About this exercise —
Return verbatim the passage of the porcupine blog post below that starts with "The last time" and runs through "in the offing.".

Text —
It’s a bastard Monty Python sketch around here: Spiny Norman meets the plummetin’ sheep. My Golden Retriever Bert treed this specimen. North American porcupine roosting in live oak tree, Cottonmouth County TX, April 2010.
Here’s some No. 1 Science Porcupine Information:
They’re the most longevitous of rodents, maxing out at 10 years, which is longer than some Golden Retrievers. They eat bark. They like salt. Quills are specialized hairs. Porcupines don’t shoot their quills, but they (the quills) fall right out when dogs bite’em. The ends of the quills are shaped so that they work their way inextricably into the flesh of their would-be assassins. Possibly, against the eventuality of the porcupine pronging itself, quills are coated with an antibiotic substance that prevents primary infection when your dog gets porcupined.
In closing, I’d just like to say that my lobe is entirely blown by the recent and entirely lobe-blowing spate of anti-sciencism here at I Blame the Patriarchy.
The last time my lobe was this blown by something I read on the Internet, I was instantly transformed from Jill Psmith, casual funfeminist hipster punkrock sexlesbo, to Twisty Faster, Internet Radical Feminist. I allude to the moment I discovered that all of my liberal-dude real life pals, with whom I’d been canoodling on a local listserv, were actually gross antifeminist woman-hating pornsick horndogs. The year was 2001. A conveniently passing obstreperal ray originating from a distant galaxy blew my lobe on the spot. The result was this blog.
Here on Savage Death Island, we like to think that our thirst for knowledge is what separates us from the fucking dipshits. Thus I am shocked to learn that there exists so pronounced a thirst for backwardism.
Needless to say, stand by; way more No. 1 Science Information is in the offing.
If you have any Porcupine Science Information to add, feel free to enlighten the group. As a connoisseur of hideous smells, I am particularly curious about the reputed stench of the porcupine den, which stench I have never personally nostriled.
No. 1 Science Information Notes
Schmidly, David J. The Mammals of Texas. Austin: University of Texas Press, 1994.
Conger, Cristen. “What’s the best way to remove porcupine quills?”. 13 October 2008. HowStuffWorks.com. Retrieved 29 May 2010.

Supplied material —
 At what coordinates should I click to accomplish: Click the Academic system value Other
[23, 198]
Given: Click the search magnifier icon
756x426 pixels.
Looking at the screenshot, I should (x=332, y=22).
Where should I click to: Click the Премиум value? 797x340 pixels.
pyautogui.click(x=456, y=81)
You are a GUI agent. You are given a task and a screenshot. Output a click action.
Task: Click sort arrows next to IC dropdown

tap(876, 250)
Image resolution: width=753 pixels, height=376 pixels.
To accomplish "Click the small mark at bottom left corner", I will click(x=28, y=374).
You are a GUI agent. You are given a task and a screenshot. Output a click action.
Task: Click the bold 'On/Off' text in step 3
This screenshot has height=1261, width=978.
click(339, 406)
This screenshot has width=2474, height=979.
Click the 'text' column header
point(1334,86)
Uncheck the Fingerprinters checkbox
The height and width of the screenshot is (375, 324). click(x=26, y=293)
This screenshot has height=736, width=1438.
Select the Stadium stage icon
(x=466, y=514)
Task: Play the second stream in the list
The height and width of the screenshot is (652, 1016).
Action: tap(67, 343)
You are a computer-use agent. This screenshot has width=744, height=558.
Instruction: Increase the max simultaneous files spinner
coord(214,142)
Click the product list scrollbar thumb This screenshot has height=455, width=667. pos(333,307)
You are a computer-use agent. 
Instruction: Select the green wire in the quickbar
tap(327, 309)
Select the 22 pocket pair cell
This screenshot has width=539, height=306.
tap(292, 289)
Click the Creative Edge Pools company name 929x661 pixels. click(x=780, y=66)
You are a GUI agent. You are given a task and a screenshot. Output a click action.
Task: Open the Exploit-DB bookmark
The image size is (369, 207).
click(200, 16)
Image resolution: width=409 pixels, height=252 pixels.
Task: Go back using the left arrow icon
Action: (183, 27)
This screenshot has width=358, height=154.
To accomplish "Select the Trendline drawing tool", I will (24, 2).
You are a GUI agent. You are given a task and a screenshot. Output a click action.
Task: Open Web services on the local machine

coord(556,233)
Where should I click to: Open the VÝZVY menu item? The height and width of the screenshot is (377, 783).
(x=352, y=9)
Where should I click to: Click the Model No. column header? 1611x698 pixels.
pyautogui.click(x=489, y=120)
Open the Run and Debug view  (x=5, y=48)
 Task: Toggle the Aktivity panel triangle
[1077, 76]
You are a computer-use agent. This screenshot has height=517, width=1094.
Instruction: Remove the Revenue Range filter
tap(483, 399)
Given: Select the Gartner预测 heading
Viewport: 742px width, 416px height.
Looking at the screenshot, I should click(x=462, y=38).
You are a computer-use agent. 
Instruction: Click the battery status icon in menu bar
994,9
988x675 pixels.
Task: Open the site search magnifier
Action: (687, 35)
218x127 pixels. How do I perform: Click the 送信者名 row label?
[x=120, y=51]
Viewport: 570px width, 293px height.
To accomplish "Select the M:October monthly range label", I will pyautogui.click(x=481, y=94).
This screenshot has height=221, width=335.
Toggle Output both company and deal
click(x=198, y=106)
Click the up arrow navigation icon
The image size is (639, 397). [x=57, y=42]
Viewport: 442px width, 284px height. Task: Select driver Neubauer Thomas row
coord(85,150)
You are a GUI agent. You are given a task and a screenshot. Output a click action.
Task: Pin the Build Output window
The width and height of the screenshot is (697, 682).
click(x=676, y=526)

Solution —
The last time my lobe was this blown by something I read on the Internet, I was instantly transformed from Jill Psmith, casual funfeminist hipster punkrock sexlesbo, to Twisty Faster, Internet Radical Feminist. I allude to the moment I discovered that all of my liberal-dude real life pals, with whom I’d been canoodling on a local listserv, were actually gross antifeminist woman-hating pornsick horndogs. The year was 2001. A conveniently passing obstreperal ray originating from a distant galaxy blew my lobe on the spot. The result was this blog.
Here on Savage Death Island, we like to think that our thirst for knowledge is what separates us from the fucking dipshits. Thus I am shocked to learn that there exists so pronounced a thirst for backwardism.
Needless to say, stand by; way more No. 1 Science Information is in the offing.